Publié le
5.11.2021
Temps de lecture :
5 minutes

La gestion de la connaissance au cœur de la Digital Workplace

Quelle place le Knowledge Management peut-il occuper au sein d’une Digital Workplace ? Comment maintenir et diffuser les connaissances au sein d’une structure décentralisée ?

Comment faciliter l’engagement sur la durée ? Bertrand Robiquet (Groupe Freyssinet) et Frédéric Veldeman (Keyrus) nous apportent leurs réponses.

Dans la plupart des entreprises, la connaissance est très majoritairement tacite (95 %). Le reste (5 %) est explicite. La connaissance tacite est issue de l’expérience professionnelle acquise par les collaborateurs lors de missions, d’échanges informels ou grâce à de la veille. Elle correspond au savoir-faire qu’ils possèdent de par les projets auxquels ils participent. Mais cette connaissance - parce qu’elle n’est exprimée nulle part - échappe, in fine, à l’entreprise en raison principalement du turn-over naturel des équipes (démissions, départs à la retraite...). Elle ne vit que par les interactions des experts entre eux.

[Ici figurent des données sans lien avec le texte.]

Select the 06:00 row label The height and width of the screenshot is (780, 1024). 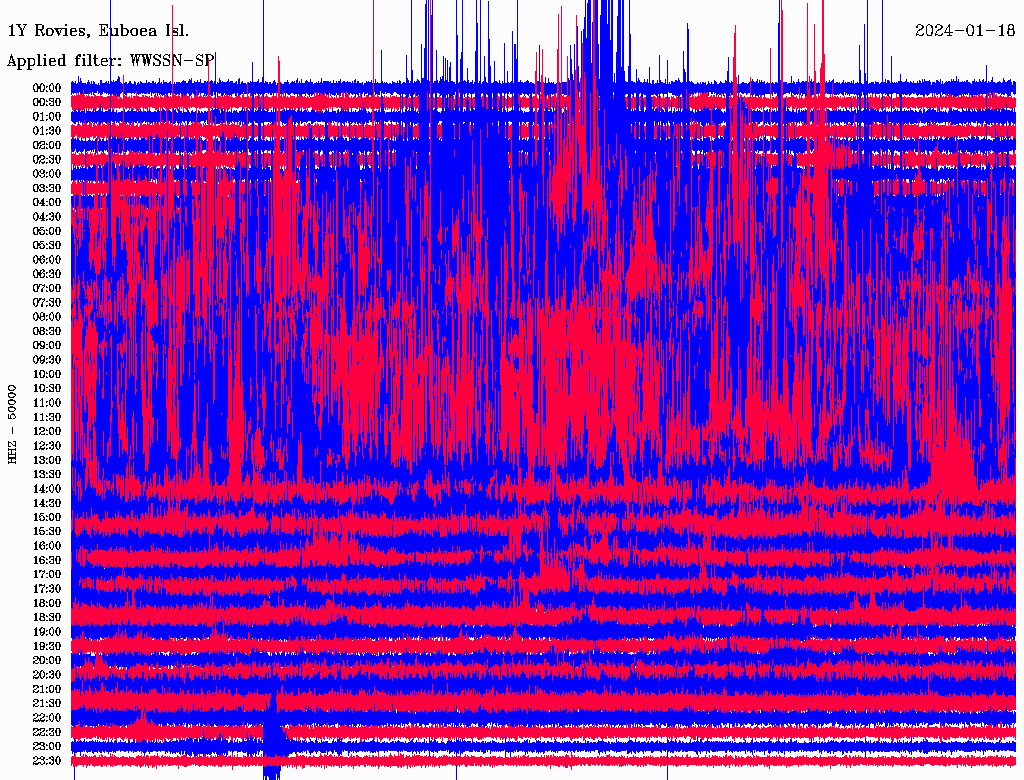tap(47, 260)
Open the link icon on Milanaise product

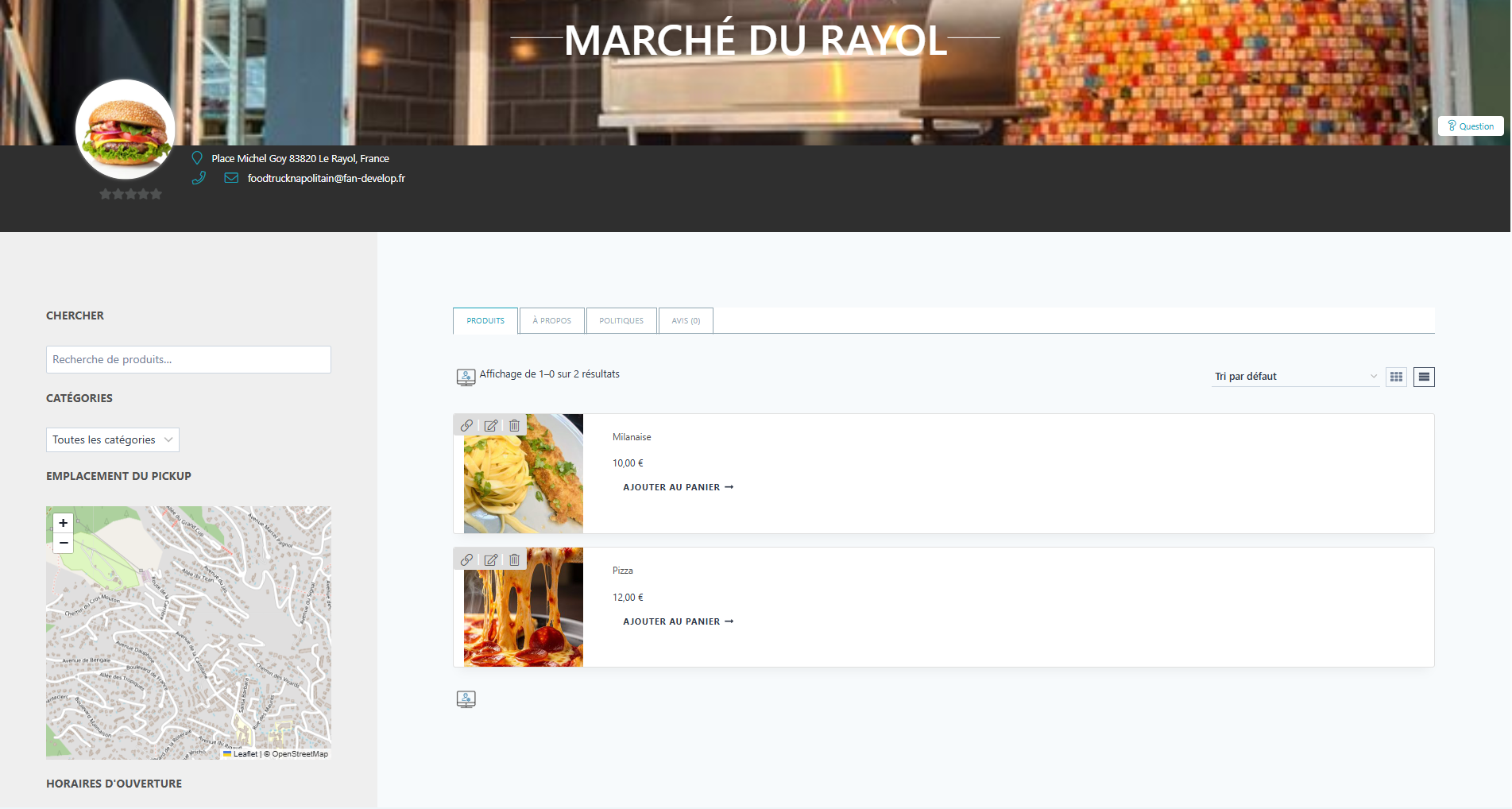467,425

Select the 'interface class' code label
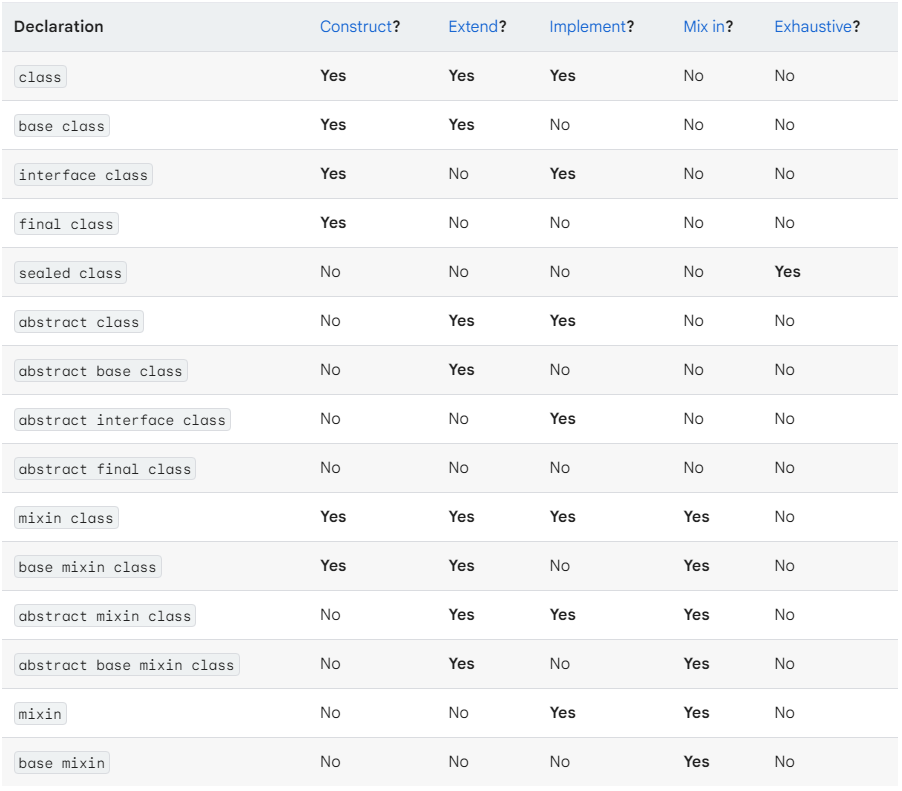coord(83,175)
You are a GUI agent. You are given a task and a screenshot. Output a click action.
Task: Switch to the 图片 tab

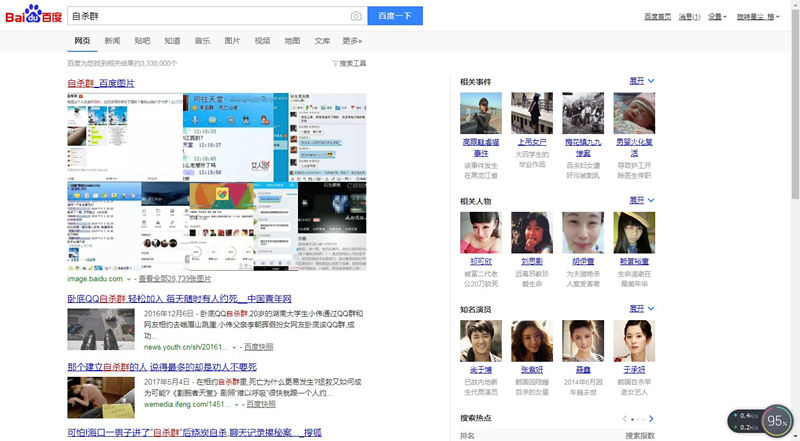[232, 41]
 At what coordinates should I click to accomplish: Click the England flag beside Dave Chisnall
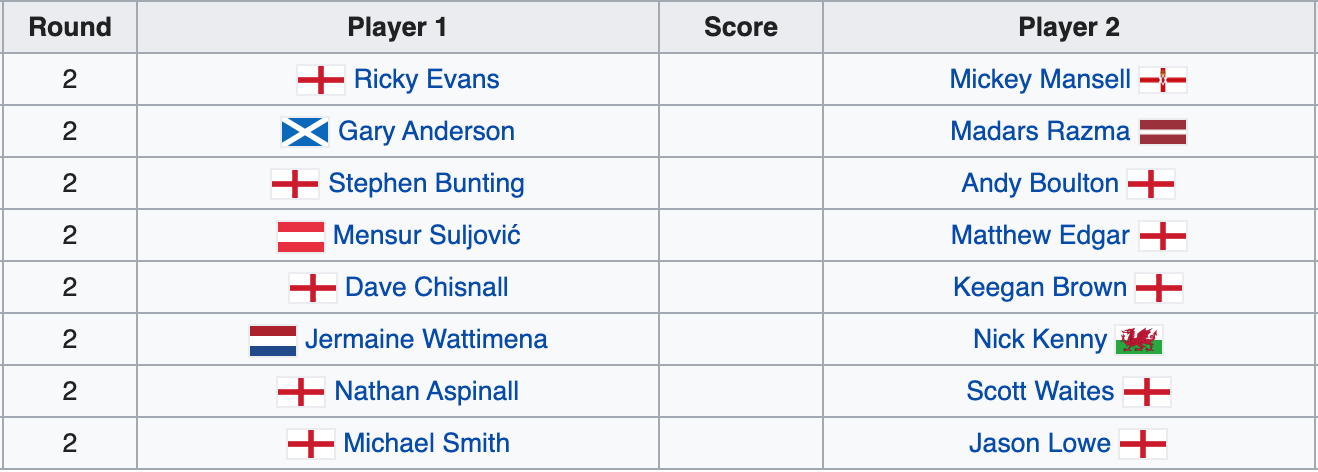[313, 288]
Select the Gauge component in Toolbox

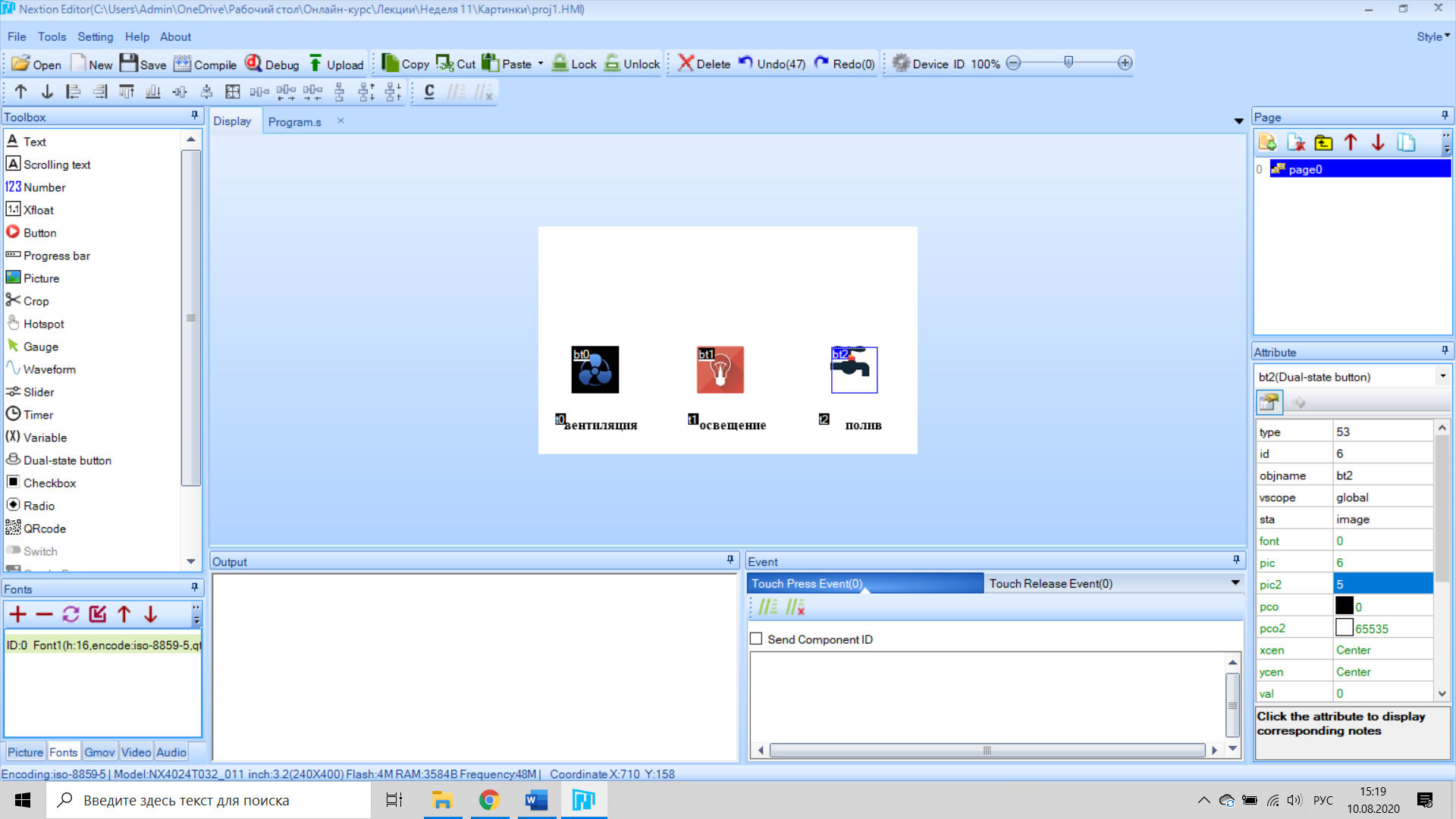point(40,347)
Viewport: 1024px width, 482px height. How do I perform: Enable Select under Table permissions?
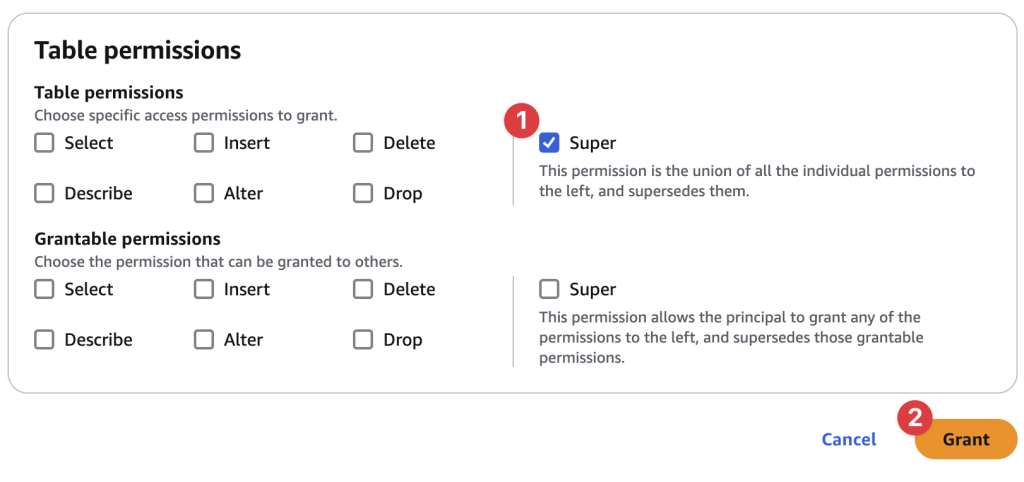(44, 143)
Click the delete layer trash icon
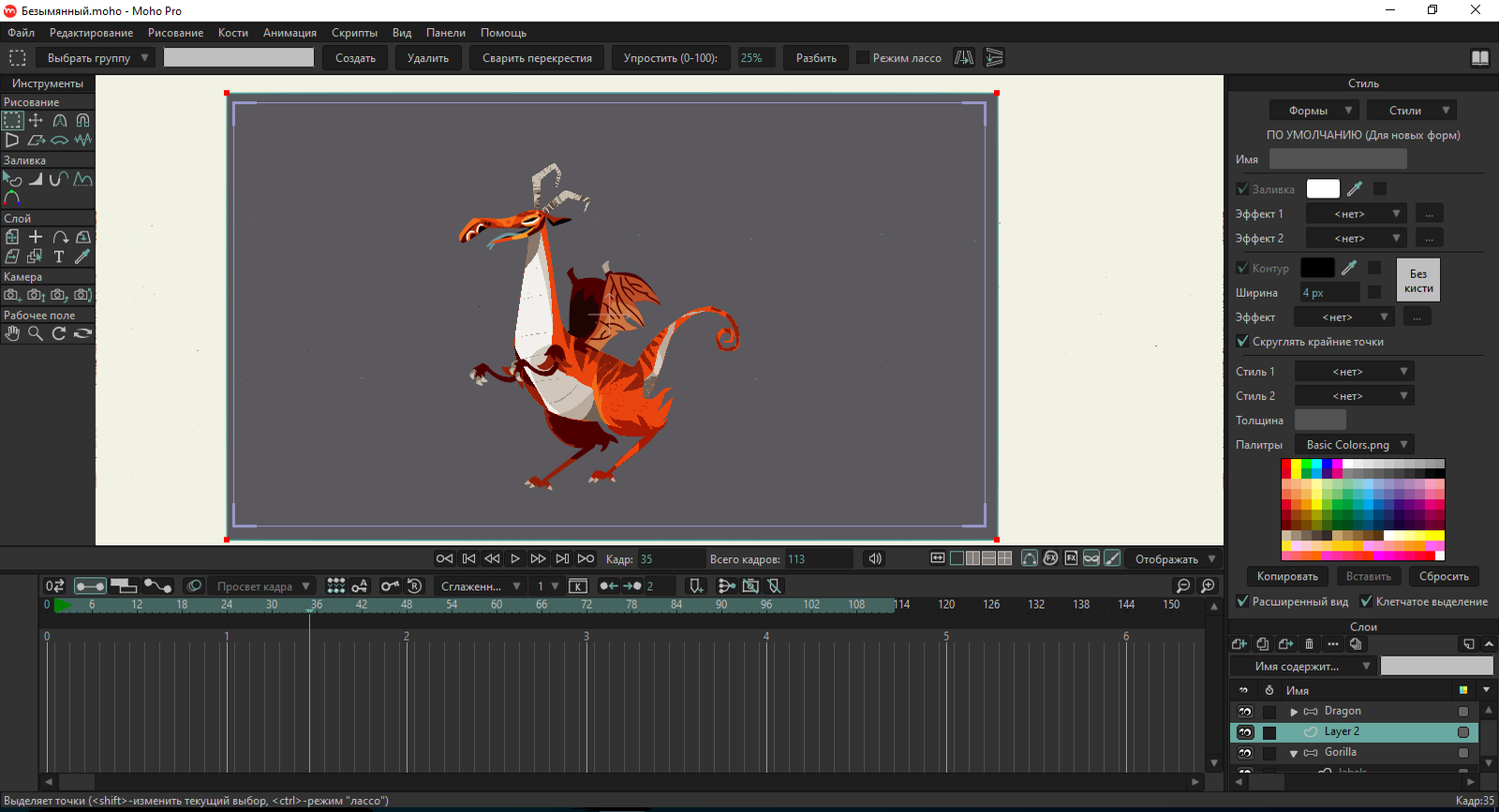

La connaissance explicite, elle, est matérialisée par des procédures, des documents méthodologiques, des témoignages vidéo... Elle représente le savoir-faire que l’entreprise a pu codifier dans une base de connaissances. « Pour toute entreprise, l’enjeu est double. Il consiste tout d’abord à faire remonter la connaissance tacite vers l’explicite. Mais il consiste aussi, par un principe communautaire, à entretenir la connaissance tacite. L’objectif est de continuer à faire vivre ce savoir-faire en instaurant du dialogue entre les experts au sein, par exemple, de communautés de pratique », déclare Frédéric Veldeman, Senior Manager chez Keyrus.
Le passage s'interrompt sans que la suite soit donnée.